What do you notice about the memory addresses in Chip 01? They are M[1], M[5], M[9], etc. All those addresses are congruent to 1 mod 4 (that is, dividing the index by 4 leaves a remainder of 1). Equivalently, the low two bits of the binary address are 01. This is why it's called Chip 01.

What do you notice about the memory addresses in Chip 10? They are M[2], M[6], M[10], etc. All those addresses are congruent to 2 mod 4 (that is, dividing the index by 4 leaves a remainder of 2). Equivalently, the low two bits of the binary address are 10. This is why it's called Chip 10.

Finally, what do you notice about the memory addresses in Chip 11? They are M[3], M[7], M[10], etc. All those addresses are congruent to 3 mod 4 (that is, dividing the index by 4 leaves a remainder of 3). Equivalently, the low two bits of the binary address are 11. This is why it's called Chip 11.

From this observation, you see only the addresses in Chip 00 are word-aligned, i.e., only Chip 00 can contain the first byte of a word.

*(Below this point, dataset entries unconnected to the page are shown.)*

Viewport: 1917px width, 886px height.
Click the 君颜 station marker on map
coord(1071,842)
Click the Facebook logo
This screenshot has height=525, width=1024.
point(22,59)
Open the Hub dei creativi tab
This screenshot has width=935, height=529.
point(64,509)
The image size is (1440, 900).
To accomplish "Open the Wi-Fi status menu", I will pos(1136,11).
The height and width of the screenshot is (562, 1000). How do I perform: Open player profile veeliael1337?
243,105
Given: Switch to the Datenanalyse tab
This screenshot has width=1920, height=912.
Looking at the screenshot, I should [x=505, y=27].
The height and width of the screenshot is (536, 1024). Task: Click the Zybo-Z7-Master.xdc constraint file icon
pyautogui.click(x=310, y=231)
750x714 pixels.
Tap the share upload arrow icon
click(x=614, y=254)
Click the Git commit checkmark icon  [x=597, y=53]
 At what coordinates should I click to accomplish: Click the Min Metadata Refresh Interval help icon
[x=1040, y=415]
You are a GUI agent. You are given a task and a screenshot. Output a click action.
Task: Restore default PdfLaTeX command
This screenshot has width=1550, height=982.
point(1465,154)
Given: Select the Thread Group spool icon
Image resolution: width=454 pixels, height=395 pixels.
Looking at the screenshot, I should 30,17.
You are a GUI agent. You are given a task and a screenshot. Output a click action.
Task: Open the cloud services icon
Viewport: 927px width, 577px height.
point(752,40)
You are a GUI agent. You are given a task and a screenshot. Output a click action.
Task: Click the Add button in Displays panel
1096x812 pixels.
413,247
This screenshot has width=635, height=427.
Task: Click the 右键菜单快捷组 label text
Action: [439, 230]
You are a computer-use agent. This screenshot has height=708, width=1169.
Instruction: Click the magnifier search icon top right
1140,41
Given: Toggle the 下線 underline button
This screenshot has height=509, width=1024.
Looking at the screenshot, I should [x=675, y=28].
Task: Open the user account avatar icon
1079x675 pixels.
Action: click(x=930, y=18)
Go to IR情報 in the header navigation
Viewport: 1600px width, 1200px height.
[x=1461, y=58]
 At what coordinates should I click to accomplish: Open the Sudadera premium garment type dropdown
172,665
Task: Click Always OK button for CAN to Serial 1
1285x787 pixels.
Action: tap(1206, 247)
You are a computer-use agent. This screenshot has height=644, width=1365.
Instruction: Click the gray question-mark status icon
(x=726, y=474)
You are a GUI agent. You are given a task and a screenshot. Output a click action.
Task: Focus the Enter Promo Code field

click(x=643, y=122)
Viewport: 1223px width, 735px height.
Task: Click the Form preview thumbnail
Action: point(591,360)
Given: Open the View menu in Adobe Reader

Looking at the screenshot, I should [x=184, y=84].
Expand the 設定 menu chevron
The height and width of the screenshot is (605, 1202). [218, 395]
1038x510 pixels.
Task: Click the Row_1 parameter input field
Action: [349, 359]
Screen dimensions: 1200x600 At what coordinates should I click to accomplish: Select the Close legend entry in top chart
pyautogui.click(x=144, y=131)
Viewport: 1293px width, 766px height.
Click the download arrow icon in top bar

Also, Chips 00 and 10 are halfword aligned, so only those chips can contain the first byte of a halfword.

Logic for Chip 00

Let's come up with the logic for Chip 00. We consider what happens case by case.

Putting all these facts together, we generate the following Boolean expression for chip enable for Chip 00.

  CE = W + (H * A1') + (B * A1'A0')

The circuit looks like this:

In particular, pay attention to the input to A9-0. Remember that when we wanted to get M[i], we accessed index i / 4. This is the same as shifting the bits right by 2, or equivalently, accessing bits A11-2 from the address bus.

Thus, A11-2 comes from the address bus, while R/W' is a control signal from the CPU.

Logic for Chip 10

To see if you follow how to design the chip enable logic, let's see if you can do it for chip 10.

Here's the logic for the chip enable for Chip 10.

  CE = W + (H * A1) + (B * A1A0')
This is how the chip enable logic looks for Chip 10.

To convince yourself it works, try writing the logic for all four chips, then pick some address like 10, and see what happens if, say, H = 1. See which chips are enabled. Make sure if H = 1 you pick a halfword aligned address, and if W = 1 you pick a word aligned address.

Invalid Addresses

Notice that we only use 12 bits of the address from the address bus. We use bits A11-0. What about the other 20 bits?

One possibility is to make sure those 20 bits are 0 (using a very large NOR gate), and using the output of the NOR gate, then AND that result with the chip enable from above, and feed the result of that into the chip enable.

Otherwise, you are essentially allowing any address that has the correct low 12 bits to access the chips, and the upper 20 bits become irrelevant. If this isn't a problem, you don't have to deal with it, but you can assume that if the upper 20 bits are not all zeroes, then none of the chips are enabled.

Summary

Interleaving memory allows you to access several bytes of memory simulateneously. You can come up with the logic for the chip that enables the correct chips.

Admittedly, the CPU must still sort out the bytes it does get, but we assume it can do that.